### Exercise data
- - -

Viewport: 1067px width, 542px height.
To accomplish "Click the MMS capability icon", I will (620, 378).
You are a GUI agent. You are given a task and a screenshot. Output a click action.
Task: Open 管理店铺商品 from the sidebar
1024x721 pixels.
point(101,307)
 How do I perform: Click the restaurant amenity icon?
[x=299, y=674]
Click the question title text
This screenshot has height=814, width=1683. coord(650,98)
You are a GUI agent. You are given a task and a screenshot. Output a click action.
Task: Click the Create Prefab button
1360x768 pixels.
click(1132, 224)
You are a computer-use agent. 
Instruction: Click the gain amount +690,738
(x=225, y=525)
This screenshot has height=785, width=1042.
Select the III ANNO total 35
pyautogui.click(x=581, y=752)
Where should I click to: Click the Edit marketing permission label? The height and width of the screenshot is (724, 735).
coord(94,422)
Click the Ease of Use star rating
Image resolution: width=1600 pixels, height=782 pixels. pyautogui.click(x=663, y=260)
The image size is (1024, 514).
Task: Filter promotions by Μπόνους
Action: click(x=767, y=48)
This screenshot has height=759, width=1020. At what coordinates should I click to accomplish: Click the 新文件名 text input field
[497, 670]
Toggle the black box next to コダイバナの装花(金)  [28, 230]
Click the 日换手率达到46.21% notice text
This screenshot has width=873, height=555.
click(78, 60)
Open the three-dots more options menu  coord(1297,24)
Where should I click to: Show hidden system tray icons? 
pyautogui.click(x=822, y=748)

- - -

### What you have to do
Whenever a line of the data above includes the word "Open", copy that line.

### Answer section
Task: Open 管理店铺商品 from the sidebar
Open the three-dots more options menu  coord(1297,24)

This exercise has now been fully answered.